- Trecho:
Nesse sentido, alguns elementos parecem estruturantes para a compreensão dessa contemporaneidade filosófica brasileira (séculos XX e XXI), digo: a complexidade social no século XX traz problemas que requerem análises interdisciplinares de tópicos como urbanização e favelização, industrialização e pós-industrialização, violência e seguridade social, controle da terra e agronegócio, sustentabilidade e saúde, além do sistema público de ensino (que atende apenas cerca de 25% dos alunos do ensino superior), frente ao home schooling and businness knowledge. O advento tardio e precário do sistema público de ensino, confrontado pela mercantilização privatista de títulos acadêmicos, põe em pauta a origem seletiva e elitista do ensino superior nacional, cujas raízes remetem ao século XIX.

Neste século, o sistema de ensino com financiamento público precário viu nascer algumas faculdades timidamente distantes da sociedade, reservadas à elite e com baixa inserção social e cultural. Somem-se a isso as grandes transições que se operaram, graças ou não às lutas sociais: da colônia ao império, do império à república, do escravismo à libertação de escravizados e do padroado ao Estado laico. Enfim, era uma sociedade em transição, sem uma base social e política que subsidiasse a população na busca por condições mínimas de vida social e de desenvolvimento político e econômico. Tanto o século XX quanto o XIX ainda carecem largamente de pesquisas de base capazes de subsidiar uma compreensão estrutural dos problemas e avanços dessa sociedade, como advertiu L. Washington Vita, no Panorama da filosofia no Brasil (1969).

Por fim, como as grandes questões brasileiras “[...] passaram assim em Terra Brasilis da Colônia até tarde do século XX”, seria igualmente estranho tentar compreender as razões do pensamento contemporâneo, esquecendo-se do trauma colonial. Uma sociedade mantida por mais de três séculos em um regime de exploração voraz, que sofreu a colonização do tempo e espaço, religião e cultura, língua e símbolos, território e formas de vida, corpos originários e africanos, ainda não superou os principais traumas coloniais: a integração de povos originários e africanos, a socialização da terra e de meios de produção e a universalização do sistema de ensino. Ao contrário, o ensino colonial foi religioso, com largo aporte financeiro da Coroa e restrito à elite e ao clero. Por isso, uma sociedade que ainda não se pôs no divã da história nem enfrentou seus traumas continua uma sociedade com pensamento alienado e alienante, mimético e emulador, incapaz de ultrapassar os muros da academia e prestar o serviço devido à sociedade onde se encontra.

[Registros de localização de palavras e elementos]
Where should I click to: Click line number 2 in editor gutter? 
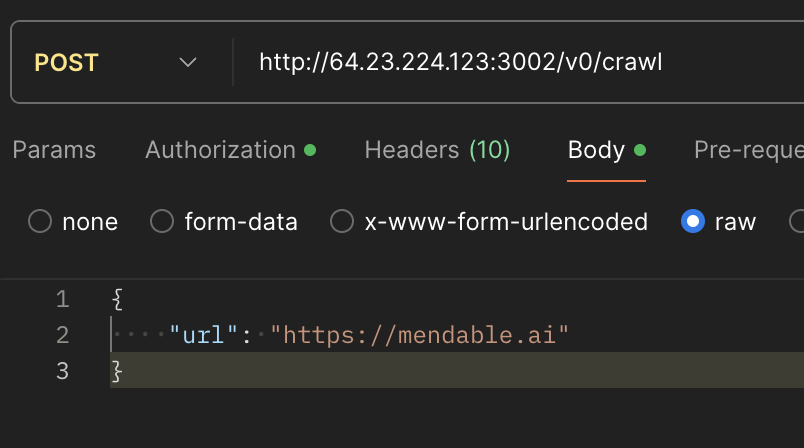(62, 335)
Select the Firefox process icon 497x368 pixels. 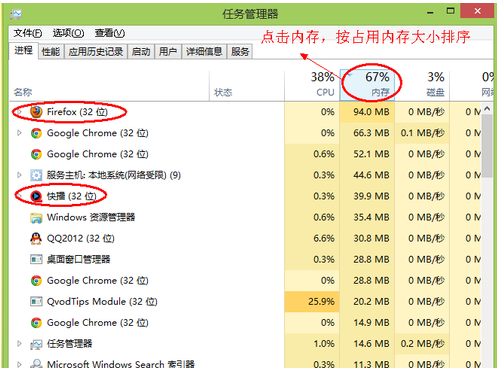tap(36, 112)
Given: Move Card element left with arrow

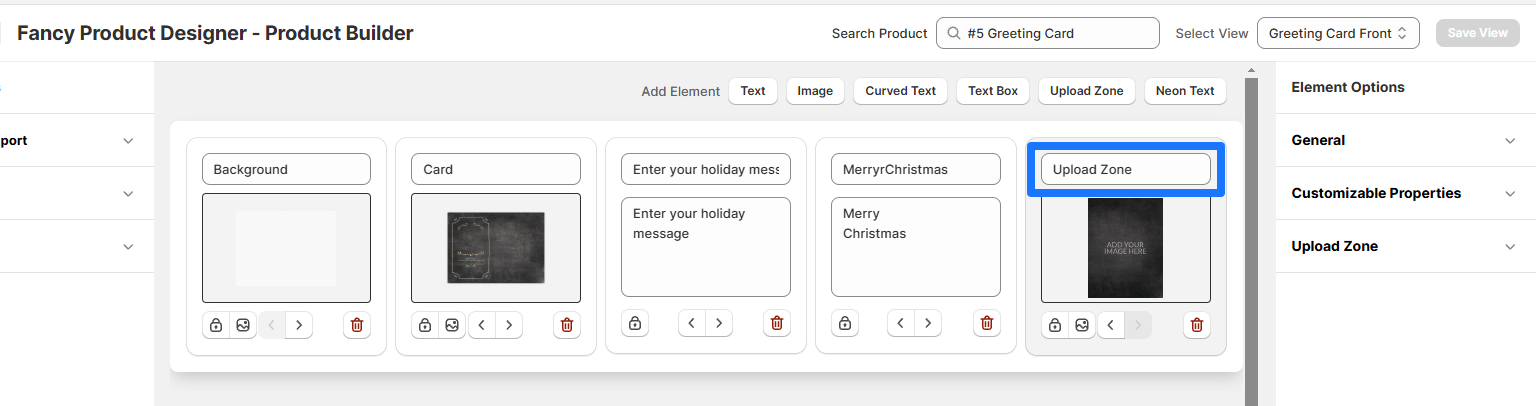Looking at the screenshot, I should (482, 325).
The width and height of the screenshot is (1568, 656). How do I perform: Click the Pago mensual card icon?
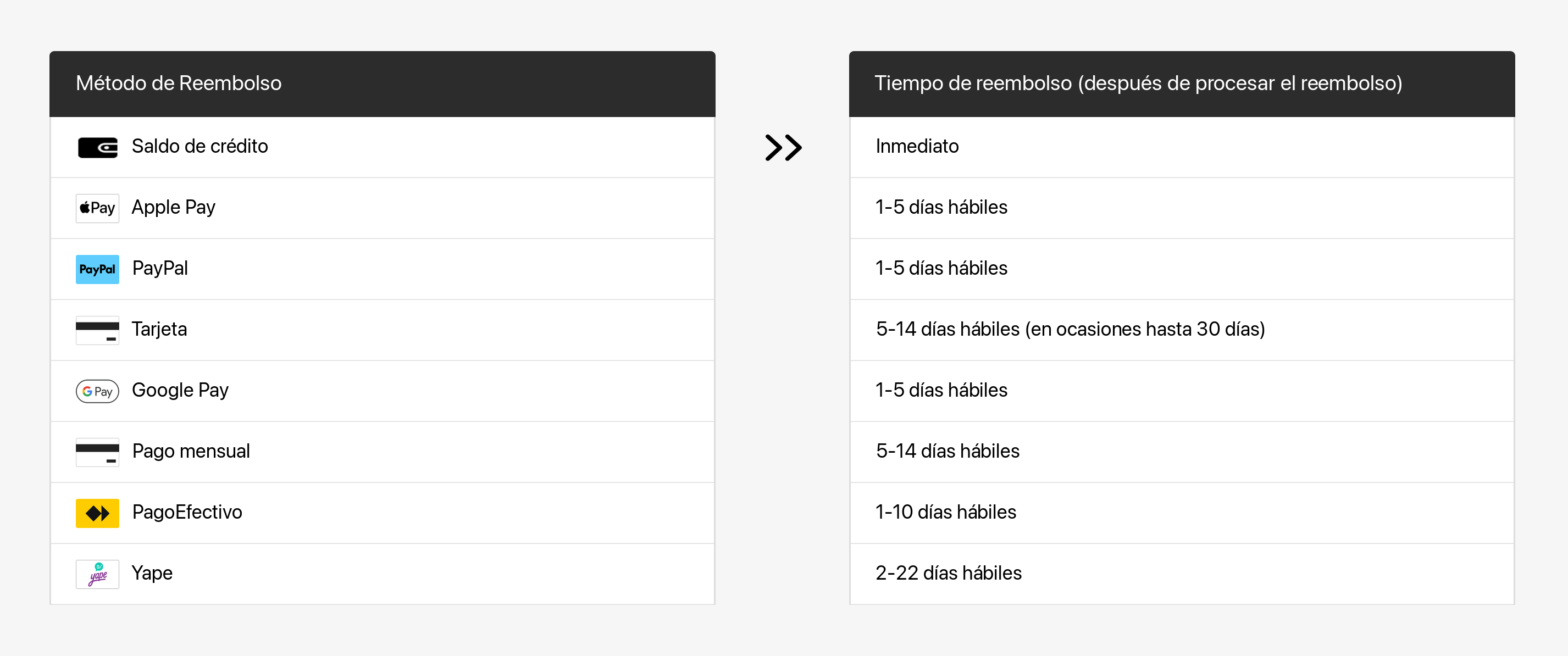97,452

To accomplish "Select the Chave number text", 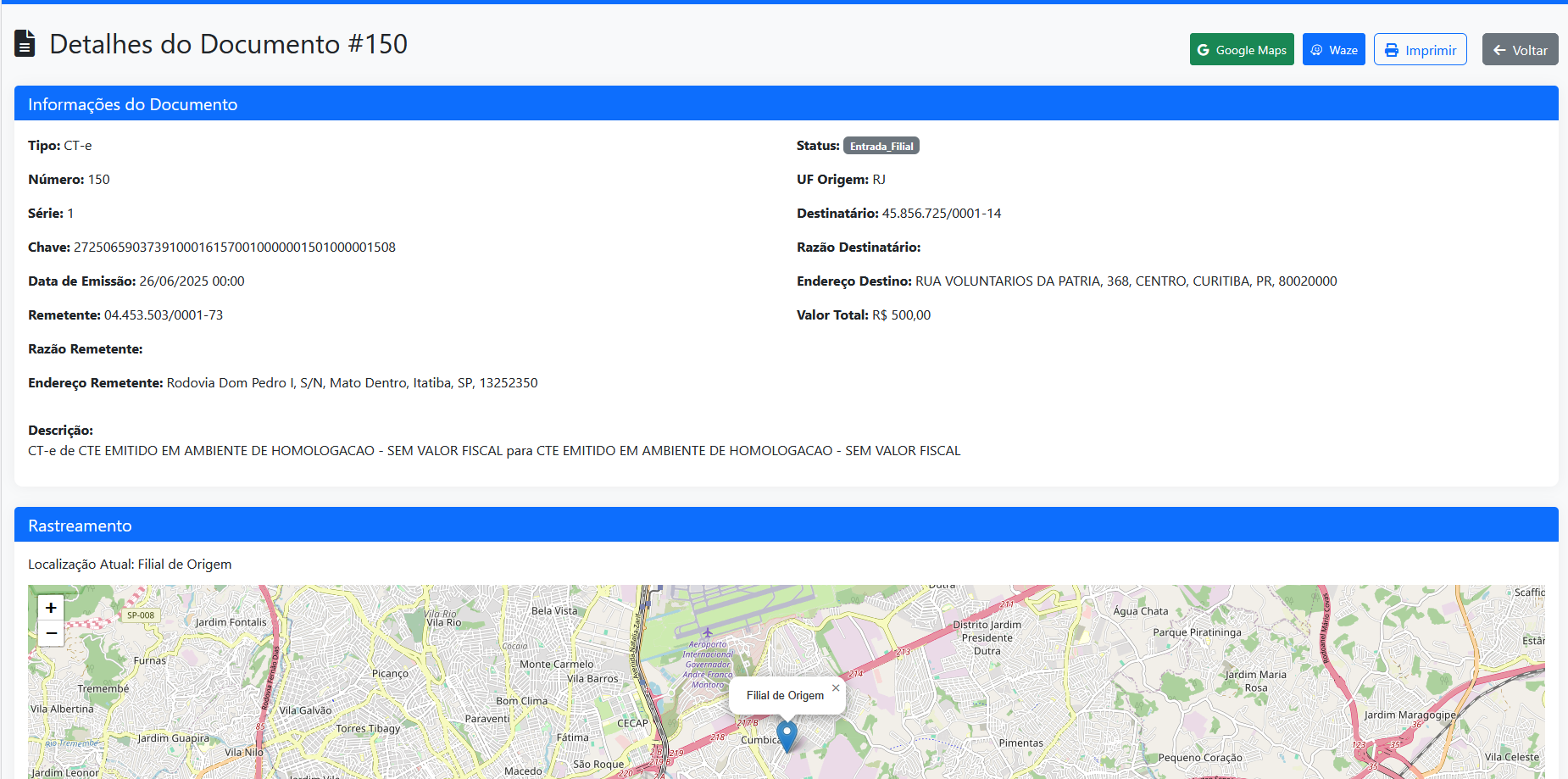I will click(234, 247).
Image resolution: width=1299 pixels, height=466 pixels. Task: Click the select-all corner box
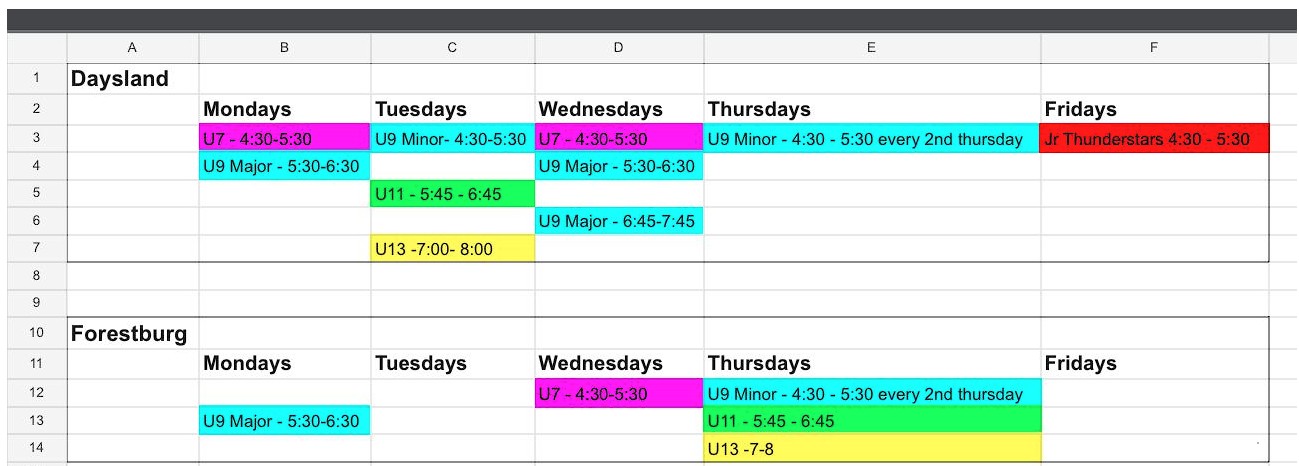coord(36,48)
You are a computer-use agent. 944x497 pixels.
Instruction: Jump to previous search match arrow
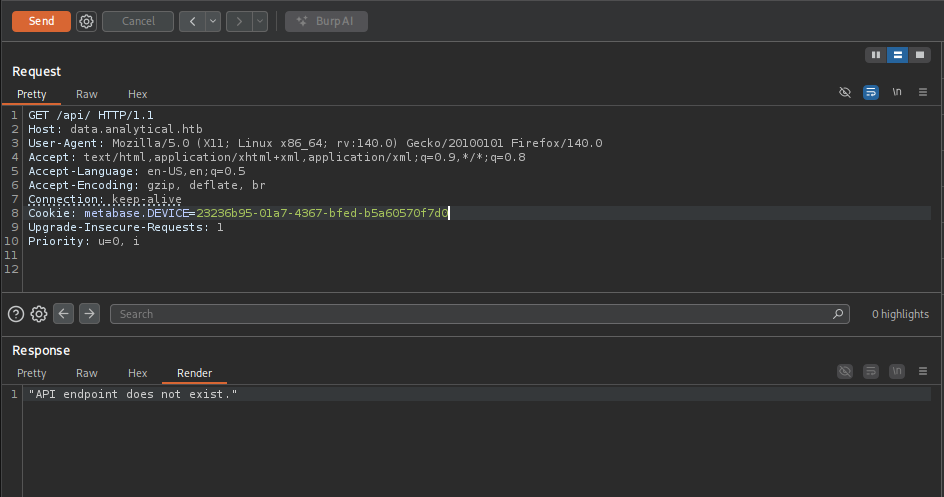(x=64, y=314)
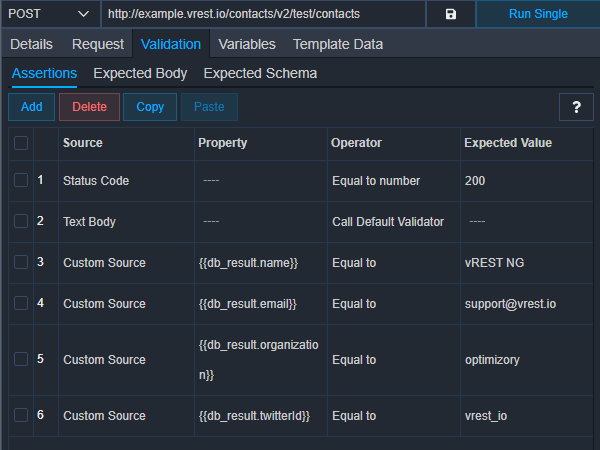Open the Expected Schema sub-tab

click(x=260, y=73)
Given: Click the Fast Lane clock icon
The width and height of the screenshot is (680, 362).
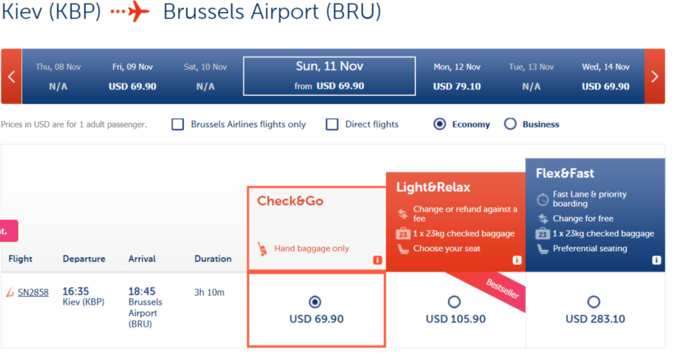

- O que se pede:
1. Responda com base no trecho sobre o ensino e a filosofia no Brasil:
(a) Que parcela dos alunos do ensino superior o sistema público de ensino atende?
(b) Quem advertiu sobre a falta de pesquisas de base sobre os séculos XIX e XX, e em que obra?
(c) Como era o ensino colonial?
2. Reproduza palavra por palavra o trecho, desde "Nesse sentido, alguns" até "ao século XIX.".

- Respostas escritas:
1.
(a) Cerca de 25%.
(b) L. Washington Vita, no Panorama da filosofia no Brasil (1969).
(c) Era religioso, com largo aporte financeiro da Coroa e restrito à elite e ao clero.

2.
Nesse sentido, alguns elementos parecem estruturantes para a compreensão dessa contemporaneidade filosófica brasileira (séculos XX e XXI), digo: a complexidade social no século XX traz problemas que requerem análises interdisciplinares de tópicos como urbanização e favelização, industrialização e pós-industrialização, violência e seguridade social, controle da terra e agronegócio, sustentabilidade e saúde, além do sistema público de ensino (que atende apenas cerca de 25% dos alunos do ensino superior), frente ao home schooling and businness knowledge. O advento tardio e precário do sistema público de ensino, confrontado pela mercantilização privatista de títulos acadêmicos, põe em pauta a origem seletiva e elitista do ensino superior nacional, cujas raízes remetem ao século XIX.